┌─ Extraits du listing

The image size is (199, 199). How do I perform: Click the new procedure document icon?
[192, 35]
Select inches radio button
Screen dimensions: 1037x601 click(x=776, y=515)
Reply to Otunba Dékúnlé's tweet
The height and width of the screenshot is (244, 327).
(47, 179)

└─

:: Objectif ::
Mettez à jour tout le listing en remplaçant "icon" par "symbol", sans rien modifier d'autre.

:: Résultat de l'exercice ::
The image size is (199, 199). How do I perform: Click the new procedure document symbol?
[192, 35]
Select inches radio button
Screen dimensions: 1037x601 click(x=776, y=515)
Reply to Otunba Dékúnlé's tweet
The height and width of the screenshot is (244, 327).
(47, 179)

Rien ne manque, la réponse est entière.